Degradation of TRPML1 in Neurons Reduces Neuron Survival in Transient Global Cerebral Ischemia

الملخص EN

Postcardiac arrest syndrome yields poor neurological outcomes, but the mechanisms underlying this condition remain poorly understood.

Autophagy plays an important role in neuronal apoptosis induced by ischemia.

However, whether autophagy is involved in neuron apoptosis induced by cardiac arrest has been less studied.

This study found that TRPML1 participates in cerebral ischemic reperfusion injury.
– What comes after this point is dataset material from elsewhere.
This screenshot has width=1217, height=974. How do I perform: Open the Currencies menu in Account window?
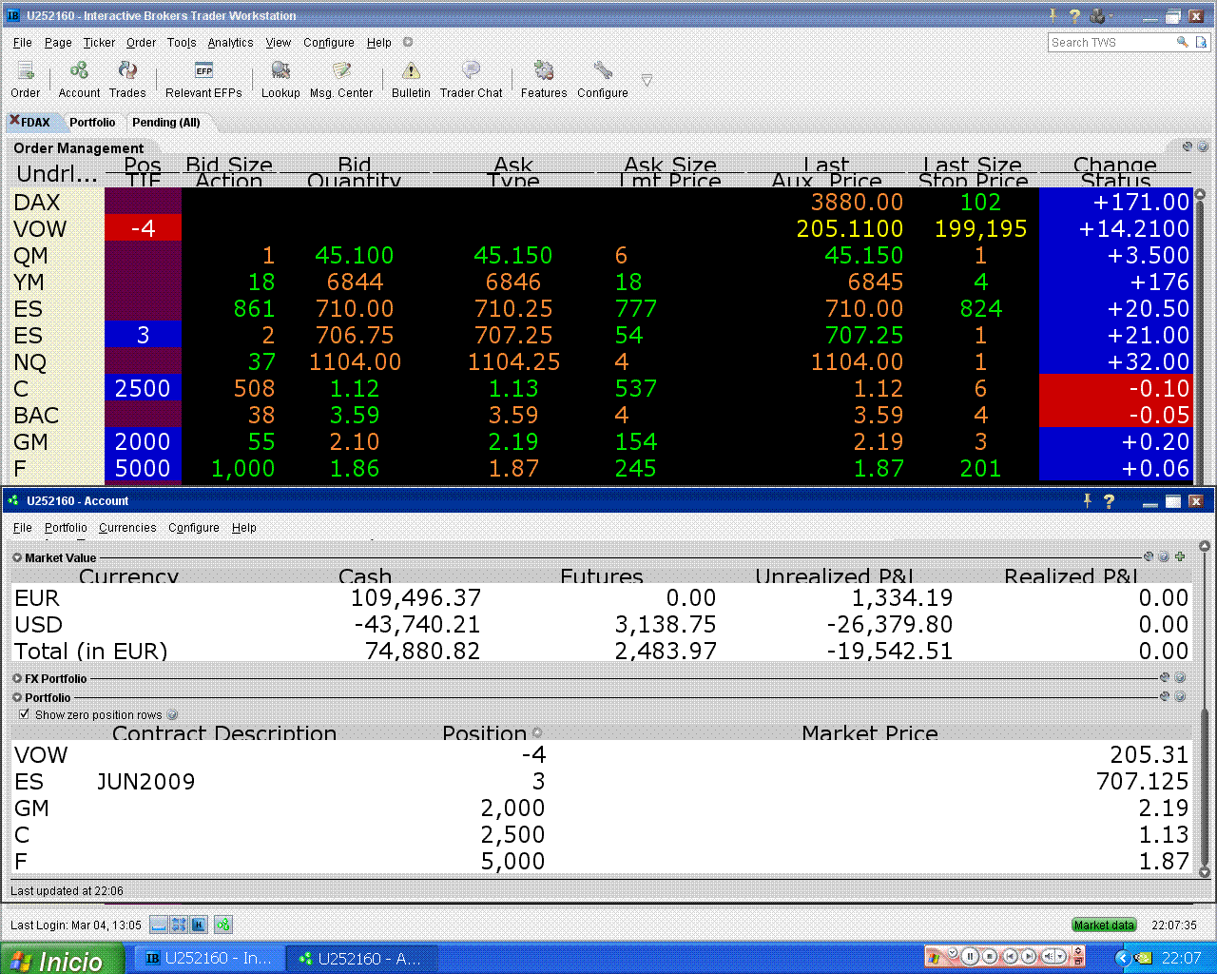pyautogui.click(x=127, y=528)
Primary neurons were isolated and treated with mucolipin synthetic agonist 1 (ML-SA1), as well as infected with the recombinant lentivirus TRPML1 overexpression vector in vitro.

ML-SA1 was delivered intracerebroventricularly in transient global ischemia model.

Protein expression levels were determined by western blot.

Neurological deficit score and the infarct volume were analyzed for the detection of neuronal damage.

We found that TRPML1 was significantly downregulated in vivo and in vitro ischemic reperfusion model.

We also observed that TRPML1 overexpression or treatment with the ML-SA1 attenuated neuronal death in primary neurons and ameliorated neurological dysfunction in vivo.

Our findings suggested that autophagy and apoptosis were activated after transient global ischemia.

Administration of ML-SA1 before transient global ischemia ameliorated neurological dysfunction possibly through the promotion of autophagy and the inhibition of apoptosis.